LISEZ LA CRITIQUE DE RÉJEAN BEAUCAGE À PROPOS DE BECOME OCEAN DE JOHN LUTHER ADAMS
Comme pour Become Ocean, Adams plonge l’auditeur dans un immense canevas enveloppant et mouvant, fait de flux et de reflux gigantesque qui s’étirent sur de nombreuses minutes. Adams évoque une promenade dans un désert qui était autrefois, il y a des centaines de millions d’années, une mer équatoriale foisonnante de vie. Mentalement, il y plonge et habite cet espace temporel lointain, la promenade quittant le désert pour le ‘’deep time’’, le temps profond. C’est un peu ce sentiment de plongée et d’immersion totale qu’il souhaite partager avec nous. Et ça marche. Nous sommes en effet happés, charriés tels des fétus de paille sur la houle irrévocable du passage du temps. Beaucoup de cordes basses et de cuivres sombres, des percussions lourdes et massives et des harmonies qui rappellent par endroits la 3e symphonie de Gorecki, mais dans une architecture beaucoup plus libérée, fluide. Il y a quelque chose de quasiment tellurique dans le caractère et l’ampleur de cette partition gargantuesque, mais jamais criarde, jamais irritante. Surtout, jamais imposée, comme l’est celle de Wagner, aux tendances totalitaires.

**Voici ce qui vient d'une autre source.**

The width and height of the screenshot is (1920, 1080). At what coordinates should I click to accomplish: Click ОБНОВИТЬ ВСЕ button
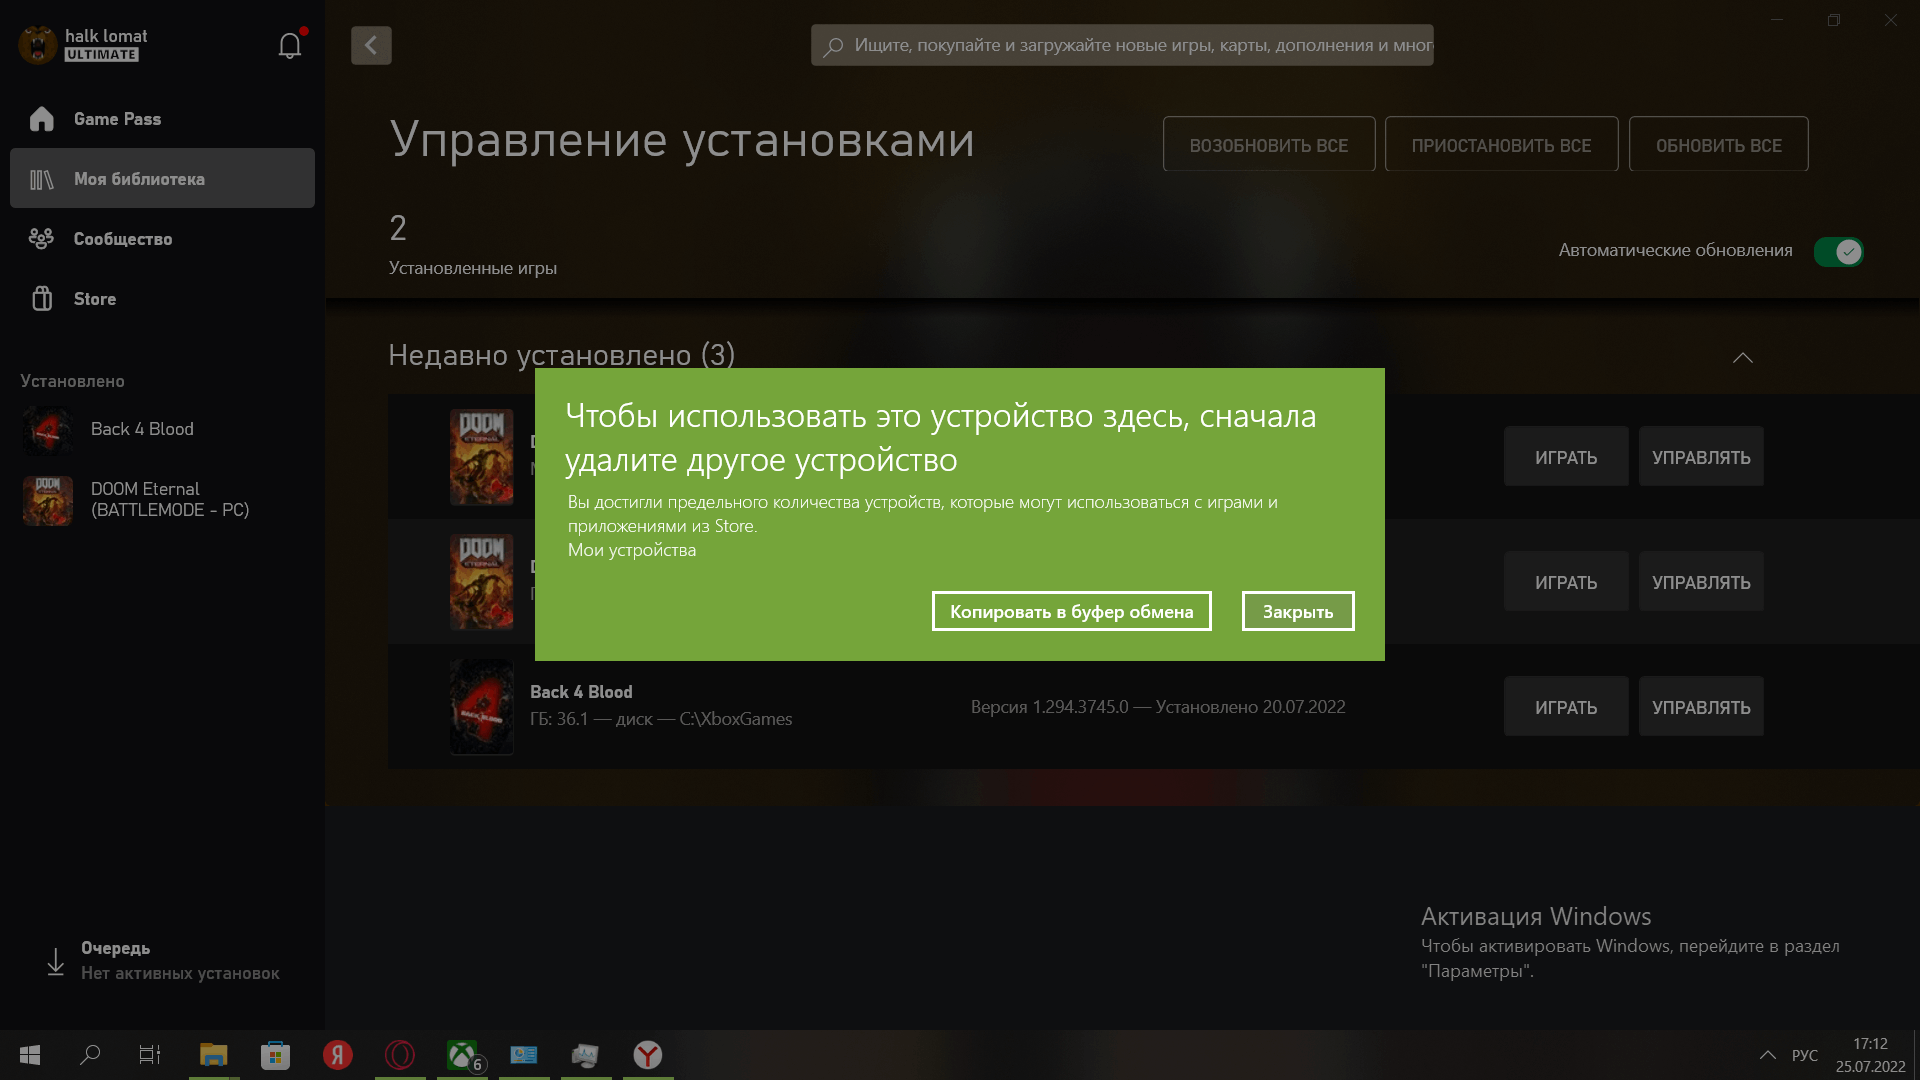[1718, 144]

Imaginez la trame sonore fictive du retour des Grands Anciens de Lovecraft, sans l’horreur et l’effroi. Au contraire, et en effet, An Atlas of Deep Time baigne dans une lumière diffuse, filtrée à travers des vagues éoniennes, presque infinies. Oui, c’est beau, très beau même.
Le South Dakota Symphony Orchestra sous la direction de Delta David Gier donne l’impression d’être gigantesque. En tous les cas, il est somptueux et participe entièrement au succès de cette entreprise par une conviction totale dans cette partition. Écouter une telle musique dans une salle de concert de qualité doit être une expérience inoubliable.
Superbe et enivrant enregistrement d’une inspirante musique maximaliste.